My first class was on the 6th of May 2021 at 9:15pm (during Ramadan) and I was so nervous I couldn’t think clearly. My mum came from Ruwais, Amelie came from Dubai, and the class was full of brand-new clients eager to try out the hottest new fitness studio in town. I got on stage without my shoes, my voice started shaking as soon as I spoke on the mic, and after the first song I realised my playlist was on shuffle as the stretching song suddenly played. I forgot how to use the lights. I forgot the moves I had practised. I forgot the speech I had rehearsed. But despite every part of my body screaming at me to run off the stage and hide, I kept going. I spoke from my heart, and by the end of the class everyone was clapping and cheering for me. I couldn’t believe I’d pulled it off. I’d survived training, I’d ignored my self-doubt. And I had done what I’d thought to be impossible a few months earlier.
I always say that being an instructor is like driving.
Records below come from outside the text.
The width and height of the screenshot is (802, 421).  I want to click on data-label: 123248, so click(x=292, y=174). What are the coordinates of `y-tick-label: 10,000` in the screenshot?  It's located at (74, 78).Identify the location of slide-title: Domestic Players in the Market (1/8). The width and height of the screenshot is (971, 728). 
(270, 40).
You only really start to learn when you’ve passed your test and you’re finally allowed to drive alone. The same was true for teaching - I had learnt the technical side, but the hardest part was figuring out how to bring my personality to the bike. The first two years I was constantly comparing myself to other instructors, and I was overly critical of the way I looked and sounded. I still didn’t believe how or why I was an instructor.
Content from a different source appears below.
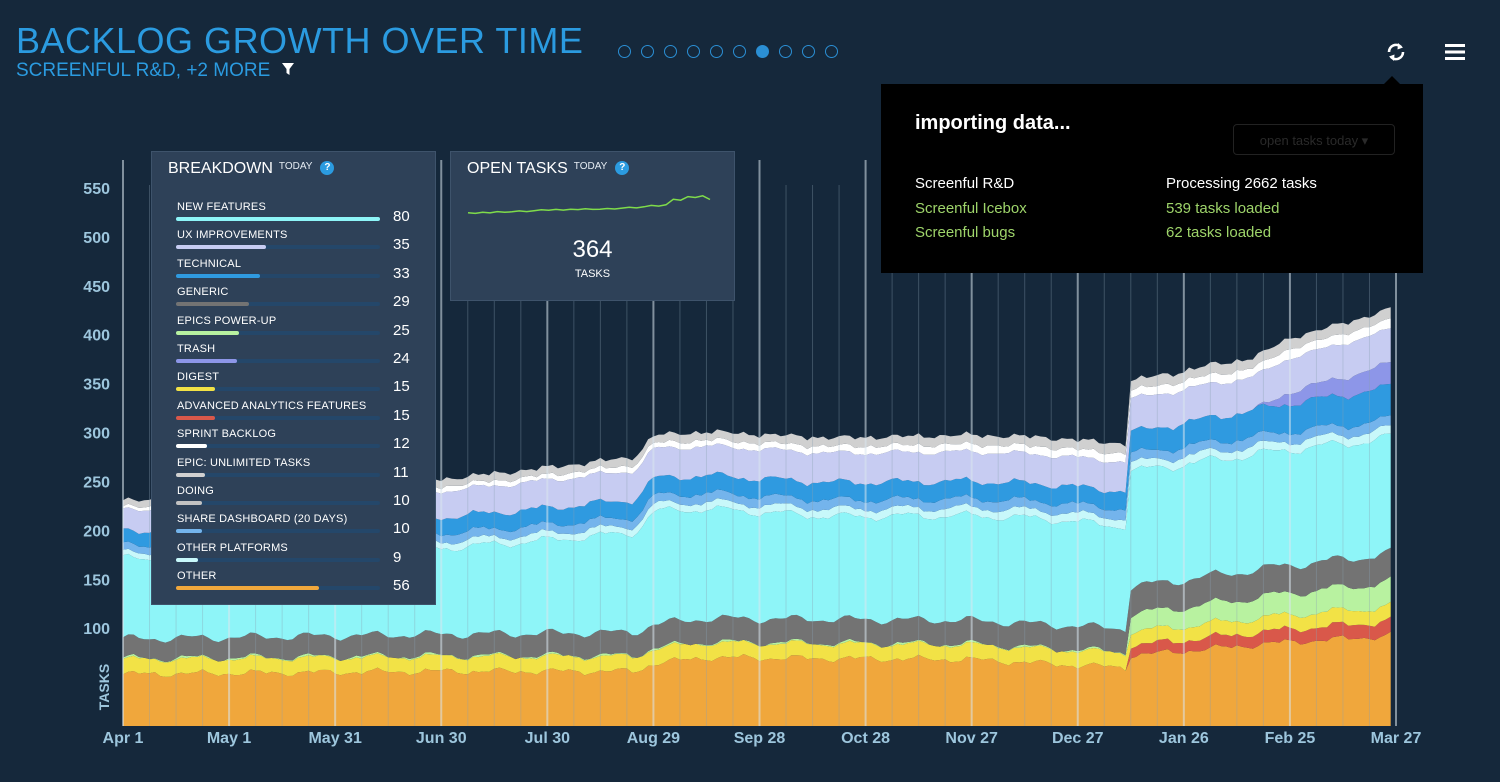  Describe the element at coordinates (728, 52) in the screenshot. I see `slide-pagination` at that location.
Then I went through a breakup that changed the way I saw myself, and it felt like I had woken up after a long time of putting myself second. I realised I hadn’t been able to fully express myself on the bike because I hadn’t even known who I was, as silly as that sounds. I spent the next year rediscovering myself, embracing my feminine energy, taking back my power. My classes mirrored this journey, and I finally felt so alive. I was starting to feel confident and comfortable in myself, which is something I never thought I would say.
This last year has by far been the most rewarding in so many ways. My classes are waitlisted. I have built a community of like-minded people who have also become my friends. I have stopped apologising for being myself. I go to work every day with the biggest smile on my face, because I love what I do; I love the magic of the dark room, where anything seems possible. I cannot thank Amelie and Chloe enough, for taking a chance on me in that first moment, for trusting me for the last 5 years, and for allowing me the space to grow into who I am today.
I am also beyond grateful for every message of thanks I receive from clients telling me I made their day a little bit better. Because that was the point of it all. Not to be liked and celebrated. Not to prove the haters wrong. Not even to feel better about myself. But to connect with people and help them feel less alone, like I once felt as that scared girl in Paris. And now I really can say I have made it. I am the best version of myself. And I am so proud of that girl who fought her way here. She deserves every moment of this life she built.